EXERCISE AIM. Repeat the rows below word for word, from the line containing "You are a GUI" through the end of the rows, and leave out the pictures.

(DATA PROVIDED Opens)

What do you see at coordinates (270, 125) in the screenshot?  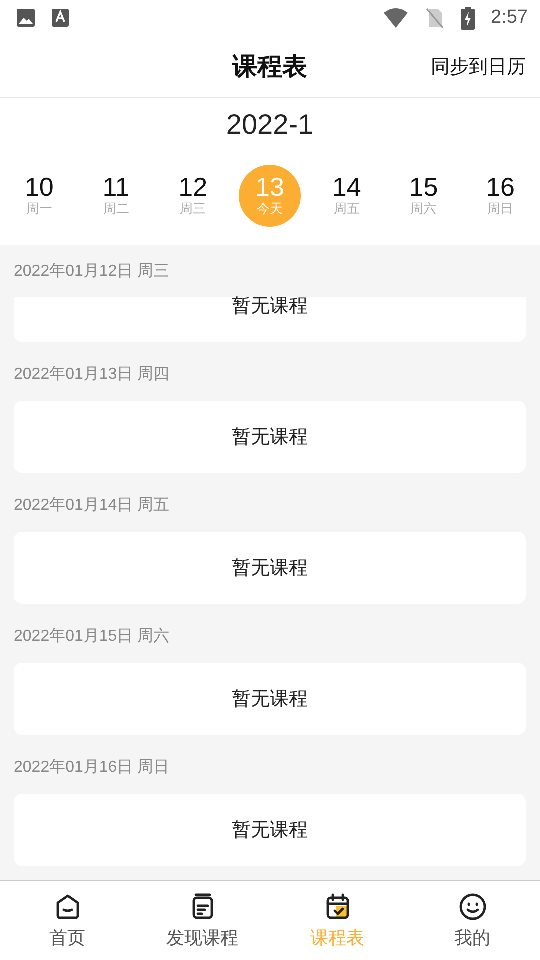 I see `month-label: 2022-1` at bounding box center [270, 125].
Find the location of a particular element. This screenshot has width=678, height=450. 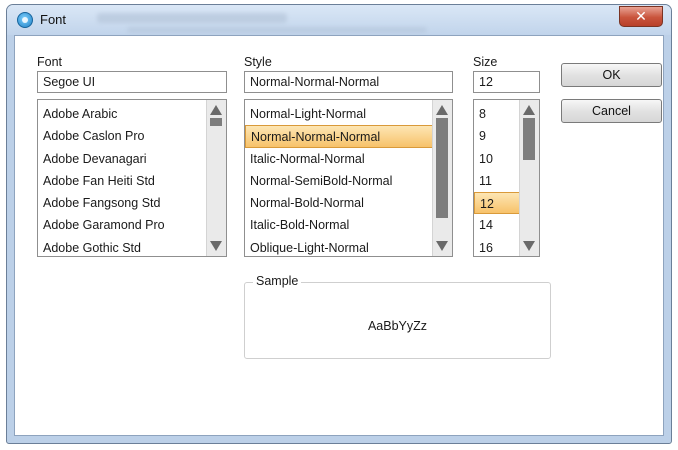

background-window-menu is located at coordinates (277, 30).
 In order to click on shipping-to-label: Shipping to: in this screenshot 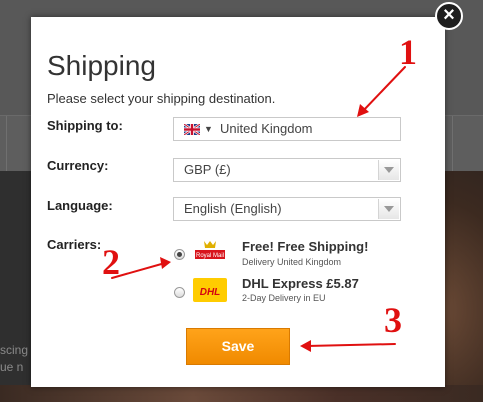, I will do `click(85, 126)`.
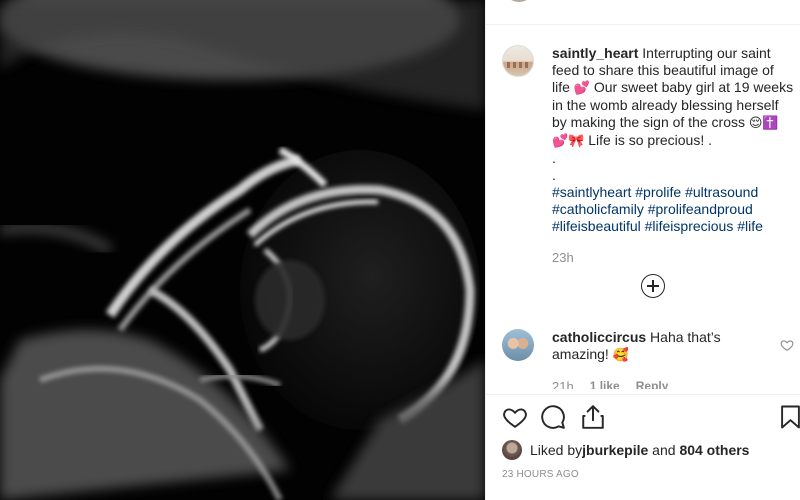  I want to click on heart-icon, so click(515, 417).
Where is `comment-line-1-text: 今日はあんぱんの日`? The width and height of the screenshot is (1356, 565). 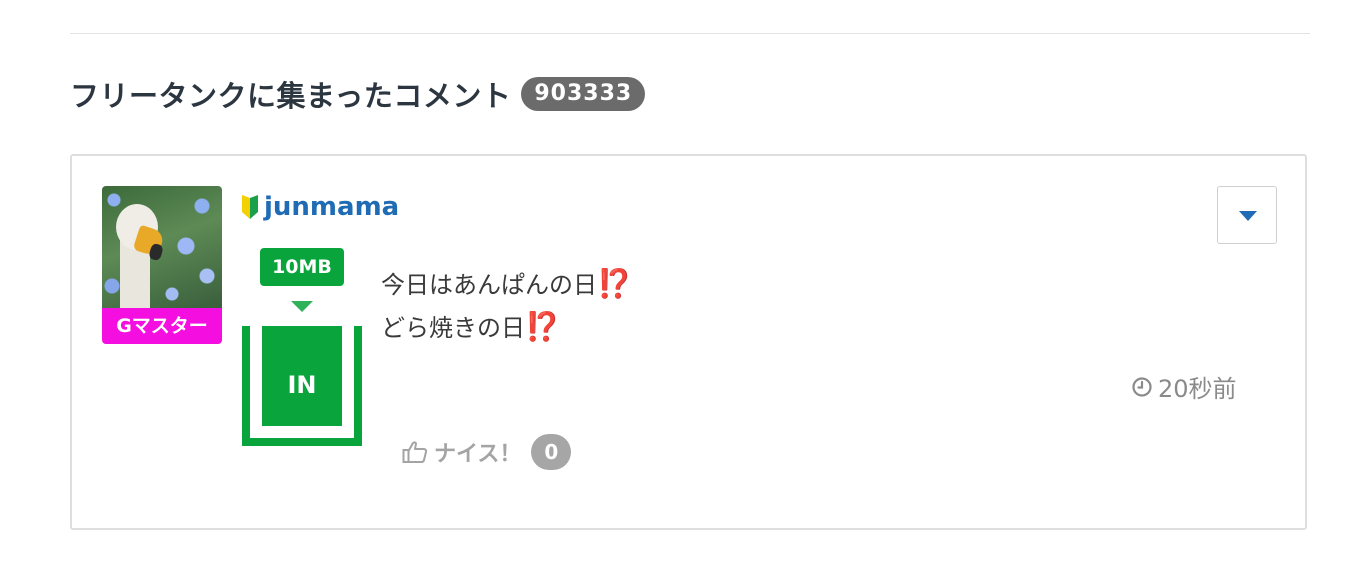
comment-line-1-text: 今日はあんぱんの日 is located at coordinates (489, 285).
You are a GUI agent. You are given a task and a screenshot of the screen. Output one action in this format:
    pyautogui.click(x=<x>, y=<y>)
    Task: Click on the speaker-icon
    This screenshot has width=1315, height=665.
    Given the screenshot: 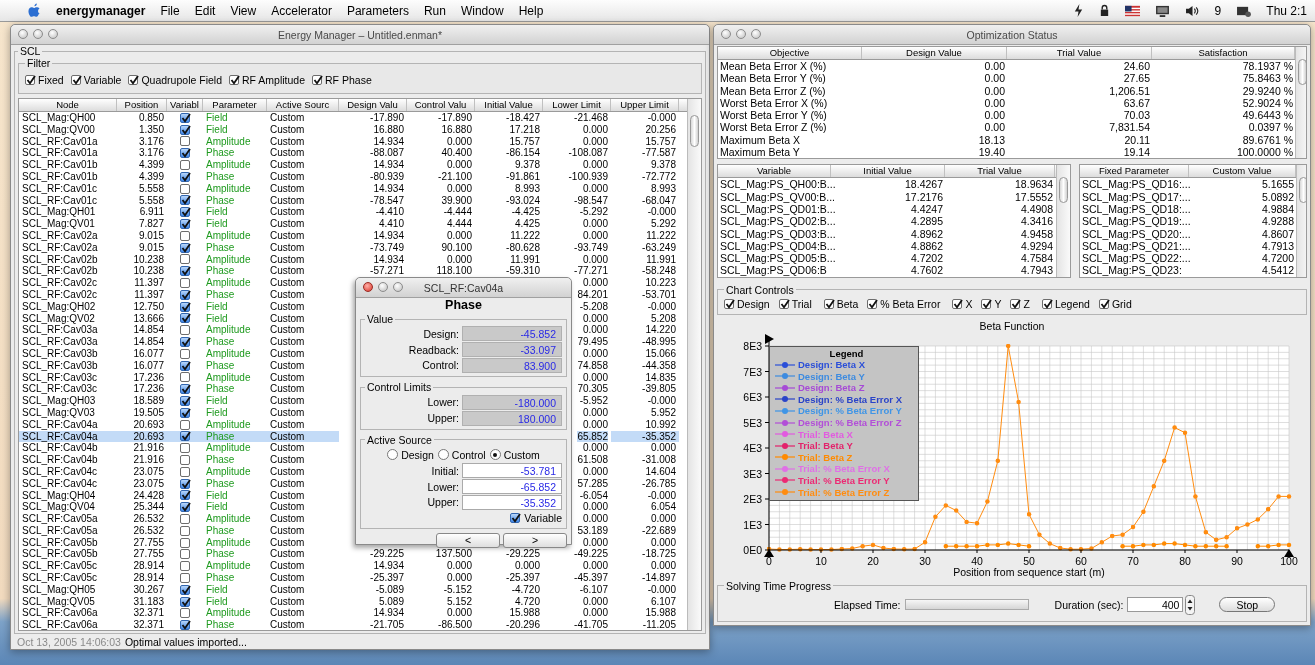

(DATA PROVIDED Closes)

COMPLETED EXERCISE.
You are a GUI agent. You are given a task and a screenshot of the screen. Output one action in this format:
    pyautogui.click(x=<x>, y=<y>)
    Task: Click on the speaker-icon
    This screenshot has width=1315, height=665.
    Given the screenshot: 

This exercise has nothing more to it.